### SUPPLIED ENTRIES

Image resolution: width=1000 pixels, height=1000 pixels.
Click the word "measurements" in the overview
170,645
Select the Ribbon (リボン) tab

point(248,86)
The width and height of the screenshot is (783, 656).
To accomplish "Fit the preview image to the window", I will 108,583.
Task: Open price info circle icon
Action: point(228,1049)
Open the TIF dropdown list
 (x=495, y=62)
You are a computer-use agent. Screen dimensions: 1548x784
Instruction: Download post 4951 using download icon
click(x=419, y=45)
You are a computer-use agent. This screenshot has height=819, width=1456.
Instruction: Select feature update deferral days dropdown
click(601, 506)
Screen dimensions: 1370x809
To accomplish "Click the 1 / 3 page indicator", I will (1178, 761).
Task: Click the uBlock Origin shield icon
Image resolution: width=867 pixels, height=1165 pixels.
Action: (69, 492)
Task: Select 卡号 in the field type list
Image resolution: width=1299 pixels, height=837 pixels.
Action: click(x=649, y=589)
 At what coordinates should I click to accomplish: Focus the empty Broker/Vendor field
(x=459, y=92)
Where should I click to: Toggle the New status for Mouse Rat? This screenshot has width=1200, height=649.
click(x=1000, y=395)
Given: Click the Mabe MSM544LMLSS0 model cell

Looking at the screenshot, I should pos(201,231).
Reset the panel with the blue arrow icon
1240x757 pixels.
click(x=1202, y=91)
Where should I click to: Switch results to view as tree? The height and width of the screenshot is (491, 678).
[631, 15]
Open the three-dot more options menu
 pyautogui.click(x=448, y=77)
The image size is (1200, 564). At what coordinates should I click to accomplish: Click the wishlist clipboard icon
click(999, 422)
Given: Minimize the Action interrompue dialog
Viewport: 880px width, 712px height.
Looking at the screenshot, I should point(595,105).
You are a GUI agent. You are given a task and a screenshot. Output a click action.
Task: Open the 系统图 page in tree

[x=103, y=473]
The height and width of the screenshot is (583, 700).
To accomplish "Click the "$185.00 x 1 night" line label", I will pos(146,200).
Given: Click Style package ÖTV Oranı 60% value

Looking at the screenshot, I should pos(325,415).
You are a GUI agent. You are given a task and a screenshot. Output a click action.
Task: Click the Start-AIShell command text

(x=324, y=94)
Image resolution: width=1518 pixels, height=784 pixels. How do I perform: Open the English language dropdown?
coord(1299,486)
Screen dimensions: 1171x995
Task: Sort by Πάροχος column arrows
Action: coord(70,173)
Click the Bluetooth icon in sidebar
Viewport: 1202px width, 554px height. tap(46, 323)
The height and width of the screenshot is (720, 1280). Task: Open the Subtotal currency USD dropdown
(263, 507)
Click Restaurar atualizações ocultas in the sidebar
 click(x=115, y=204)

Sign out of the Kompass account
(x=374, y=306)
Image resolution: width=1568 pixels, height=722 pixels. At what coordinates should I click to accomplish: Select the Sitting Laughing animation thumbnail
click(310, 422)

### PROBLEM STATEMENT
Show, from the entries above, every line that includes the string "agent".

### EXERCISE RESULT
You are a computer-use agent. Screen dimensions: 1548x784
You are a computer-use agent. This screenshot has height=819, width=1456.
You are a GUI agent. You are given a task and a screenshot. Output a click action.
You are a GUI agent. You are given a task and a screenshot. Output a click action.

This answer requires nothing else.